═══ SUPPLIED MATERIAL ═══
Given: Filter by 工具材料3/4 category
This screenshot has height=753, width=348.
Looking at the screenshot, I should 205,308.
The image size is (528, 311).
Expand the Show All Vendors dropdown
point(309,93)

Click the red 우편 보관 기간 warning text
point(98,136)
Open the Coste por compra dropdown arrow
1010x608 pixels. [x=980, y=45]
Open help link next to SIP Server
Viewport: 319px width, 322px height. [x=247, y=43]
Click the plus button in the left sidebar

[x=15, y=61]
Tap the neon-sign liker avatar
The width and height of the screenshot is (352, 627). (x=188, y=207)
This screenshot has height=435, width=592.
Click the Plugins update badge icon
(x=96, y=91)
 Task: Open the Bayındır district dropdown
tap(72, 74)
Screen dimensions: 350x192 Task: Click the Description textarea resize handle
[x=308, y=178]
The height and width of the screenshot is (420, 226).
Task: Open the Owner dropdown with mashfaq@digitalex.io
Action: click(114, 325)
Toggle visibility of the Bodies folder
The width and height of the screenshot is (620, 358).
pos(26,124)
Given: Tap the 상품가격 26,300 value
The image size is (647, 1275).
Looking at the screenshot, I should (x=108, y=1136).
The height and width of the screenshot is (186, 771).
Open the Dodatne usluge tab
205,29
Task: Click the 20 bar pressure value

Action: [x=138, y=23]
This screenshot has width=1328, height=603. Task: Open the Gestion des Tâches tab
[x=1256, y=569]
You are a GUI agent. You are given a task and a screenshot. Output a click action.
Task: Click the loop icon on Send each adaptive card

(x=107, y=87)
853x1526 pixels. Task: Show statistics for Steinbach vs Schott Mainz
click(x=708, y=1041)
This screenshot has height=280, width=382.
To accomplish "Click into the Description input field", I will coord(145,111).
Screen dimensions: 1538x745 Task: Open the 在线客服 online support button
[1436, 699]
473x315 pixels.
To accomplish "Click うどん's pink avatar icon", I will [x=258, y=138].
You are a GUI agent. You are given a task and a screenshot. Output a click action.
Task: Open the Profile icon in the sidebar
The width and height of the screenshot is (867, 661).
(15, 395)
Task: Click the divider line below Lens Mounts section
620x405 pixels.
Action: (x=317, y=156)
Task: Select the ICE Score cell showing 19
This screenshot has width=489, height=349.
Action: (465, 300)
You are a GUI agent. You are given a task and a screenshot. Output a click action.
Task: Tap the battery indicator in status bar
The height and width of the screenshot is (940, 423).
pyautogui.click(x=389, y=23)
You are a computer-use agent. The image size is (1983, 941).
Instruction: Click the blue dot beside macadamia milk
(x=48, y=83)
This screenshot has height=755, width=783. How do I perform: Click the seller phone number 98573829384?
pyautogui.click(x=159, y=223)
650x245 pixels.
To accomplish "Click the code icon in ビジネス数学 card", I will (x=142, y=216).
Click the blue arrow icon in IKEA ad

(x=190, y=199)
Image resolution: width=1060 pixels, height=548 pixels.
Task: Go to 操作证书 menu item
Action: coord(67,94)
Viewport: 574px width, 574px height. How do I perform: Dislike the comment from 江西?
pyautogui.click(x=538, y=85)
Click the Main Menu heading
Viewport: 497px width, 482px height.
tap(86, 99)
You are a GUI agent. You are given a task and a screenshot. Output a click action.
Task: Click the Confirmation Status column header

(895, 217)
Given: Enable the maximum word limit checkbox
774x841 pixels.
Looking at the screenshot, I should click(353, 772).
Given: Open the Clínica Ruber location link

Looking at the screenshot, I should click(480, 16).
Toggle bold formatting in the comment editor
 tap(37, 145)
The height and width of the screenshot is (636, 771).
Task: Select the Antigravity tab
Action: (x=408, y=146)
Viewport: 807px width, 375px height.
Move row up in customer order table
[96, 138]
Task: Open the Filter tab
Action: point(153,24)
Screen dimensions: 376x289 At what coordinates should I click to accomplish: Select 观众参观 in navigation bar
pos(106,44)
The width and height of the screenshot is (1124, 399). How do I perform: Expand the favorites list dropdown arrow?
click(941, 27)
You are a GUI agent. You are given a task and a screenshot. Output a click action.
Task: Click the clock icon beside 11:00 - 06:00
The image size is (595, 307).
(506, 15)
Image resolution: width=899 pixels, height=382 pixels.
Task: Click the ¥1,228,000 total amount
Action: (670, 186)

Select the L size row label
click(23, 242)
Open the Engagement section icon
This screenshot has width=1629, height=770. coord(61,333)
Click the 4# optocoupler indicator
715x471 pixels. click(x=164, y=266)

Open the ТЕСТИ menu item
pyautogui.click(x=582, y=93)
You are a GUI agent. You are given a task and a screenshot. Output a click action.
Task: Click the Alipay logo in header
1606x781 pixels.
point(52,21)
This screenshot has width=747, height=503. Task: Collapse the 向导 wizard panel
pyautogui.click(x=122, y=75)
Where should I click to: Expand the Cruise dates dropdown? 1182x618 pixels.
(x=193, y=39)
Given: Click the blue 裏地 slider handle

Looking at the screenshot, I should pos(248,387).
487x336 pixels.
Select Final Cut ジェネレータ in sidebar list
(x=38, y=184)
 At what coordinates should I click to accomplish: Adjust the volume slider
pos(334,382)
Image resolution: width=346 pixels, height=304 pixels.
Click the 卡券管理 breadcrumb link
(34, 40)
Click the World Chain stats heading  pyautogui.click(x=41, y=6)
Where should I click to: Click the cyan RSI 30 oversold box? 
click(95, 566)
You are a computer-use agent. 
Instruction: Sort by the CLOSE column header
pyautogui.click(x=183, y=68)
═══
Repeat the listing above in full, word for word.

Given: Filter by 工具材料3/4 category
This screenshot has height=753, width=348.
Looking at the screenshot, I should 205,308.
The image size is (528, 311).
Expand the Show All Vendors dropdown
point(309,93)

Click the red 우편 보관 기간 warning text
point(98,136)
Open the Coste por compra dropdown arrow
1010x608 pixels. [x=980, y=45]
Open help link next to SIP Server
Viewport: 319px width, 322px height. [x=247, y=43]
Click the plus button in the left sidebar

[x=15, y=61]
Tap the neon-sign liker avatar
The width and height of the screenshot is (352, 627). (x=188, y=207)
This screenshot has height=435, width=592.
Click the Plugins update badge icon
(x=96, y=91)
 Task: Open the Bayındır district dropdown
tap(72, 74)
Screen dimensions: 350x192 Task: Click the Description textarea resize handle
[x=308, y=178]
The height and width of the screenshot is (420, 226).
Task: Open the Owner dropdown with mashfaq@digitalex.io
Action: click(114, 325)
Toggle visibility of the Bodies folder
The width and height of the screenshot is (620, 358).
pos(26,124)
Given: Tap the 상품가격 26,300 value
The image size is (647, 1275).
Looking at the screenshot, I should (x=108, y=1136).
The height and width of the screenshot is (186, 771).
Open the Dodatne usluge tab
205,29
Task: Click the 20 bar pressure value

Action: [x=138, y=23]
This screenshot has width=1328, height=603. Task: Open the Gestion des Tâches tab
[x=1256, y=569]
You are a GUI agent. You are given a task and a screenshot. Output a click action.
Task: Click the loop icon on Send each adaptive card

(x=107, y=87)
853x1526 pixels. Task: Show statistics for Steinbach vs Schott Mainz
click(x=708, y=1041)
This screenshot has height=280, width=382.
To accomplish "Click into the Description input field", I will coord(145,111).
Screen dimensions: 1538x745 Task: Open the 在线客服 online support button
[1436, 699]
473x315 pixels.
To accomplish "Click うどん's pink avatar icon", I will [x=258, y=138].
You are a GUI agent. You are given a task and a screenshot. Output a click action.
Task: Open the Profile icon in the sidebar
The width and height of the screenshot is (867, 661).
(15, 395)
Task: Click the divider line below Lens Mounts section
620x405 pixels.
Action: (x=317, y=156)
Task: Select the ICE Score cell showing 19
This screenshot has width=489, height=349.
Action: (465, 300)
You are a GUI agent. You are given a task and a screenshot. Output a click action.
Task: Tap the battery indicator in status bar
The height and width of the screenshot is (940, 423).
pyautogui.click(x=389, y=23)
You are a computer-use agent. The image size is (1983, 941).
Instruction: Click the blue dot beside macadamia milk
(x=48, y=83)
This screenshot has height=755, width=783. How do I perform: Click the seller phone number 98573829384?
pyautogui.click(x=159, y=223)
650x245 pixels.
To accomplish "Click the code icon in ビジネス数学 card", I will (x=142, y=216).
Click the blue arrow icon in IKEA ad

(x=190, y=199)
Image resolution: width=1060 pixels, height=548 pixels.
Task: Go to 操作证书 menu item
Action: coord(67,94)
Viewport: 574px width, 574px height. How do I perform: Dislike the comment from 江西?
pyautogui.click(x=538, y=85)
Click the Main Menu heading
Viewport: 497px width, 482px height.
tap(86, 99)
You are a GUI agent. You are given a task and a screenshot. Output a click action.
Task: Click the Confirmation Status column header

(895, 217)
Given: Enable the maximum word limit checkbox
774x841 pixels.
Looking at the screenshot, I should click(353, 772).
Given: Open the Clínica Ruber location link

Looking at the screenshot, I should click(480, 16).
Toggle bold formatting in the comment editor
 tap(37, 145)
The height and width of the screenshot is (636, 771).
Task: Select the Antigravity tab
Action: (x=408, y=146)
Viewport: 807px width, 375px height.
Move row up in customer order table
[96, 138]
Task: Open the Filter tab
Action: point(153,24)
Screen dimensions: 376x289 At what coordinates should I click to accomplish: Select 观众参观 in navigation bar
pos(106,44)
The width and height of the screenshot is (1124, 399). How do I perform: Expand the favorites list dropdown arrow?
click(941, 27)
You are a GUI agent. You are given a task and a screenshot. Output a click action.
Task: Click the clock icon beside 11:00 - 06:00
The image size is (595, 307).
(506, 15)
Image resolution: width=899 pixels, height=382 pixels.
Task: Click the ¥1,228,000 total amount
Action: (670, 186)

Select the L size row label
click(23, 242)
Open the Engagement section icon
This screenshot has width=1629, height=770. coord(61,333)
Click the 4# optocoupler indicator
715x471 pixels. click(x=164, y=266)

Open the ТЕСТИ menu item
pyautogui.click(x=582, y=93)
You are a GUI agent. You are given a task and a screenshot. Output a click action.
Task: Click the Alipay logo in header
1606x781 pixels.
point(52,21)
This screenshot has width=747, height=503. Task: Collapse the 向导 wizard panel
pyautogui.click(x=122, y=75)
Where should I click to: Expand the Cruise dates dropdown? 1182x618 pixels.
(x=193, y=39)
Given: Click the blue 裏地 slider handle

Looking at the screenshot, I should pos(248,387).
487x336 pixels.
Select Final Cut ジェネレータ in sidebar list
(x=38, y=184)
 At what coordinates should I click to accomplish: Adjust the volume slider
pos(334,382)
Image resolution: width=346 pixels, height=304 pixels.
Click the 卡券管理 breadcrumb link
(34, 40)
Click the World Chain stats heading  pyautogui.click(x=41, y=6)
Where should I click to: Click the cyan RSI 30 oversold box? 
click(95, 566)
You are a computer-use agent. 
Instruction: Sort by the CLOSE column header
pyautogui.click(x=183, y=68)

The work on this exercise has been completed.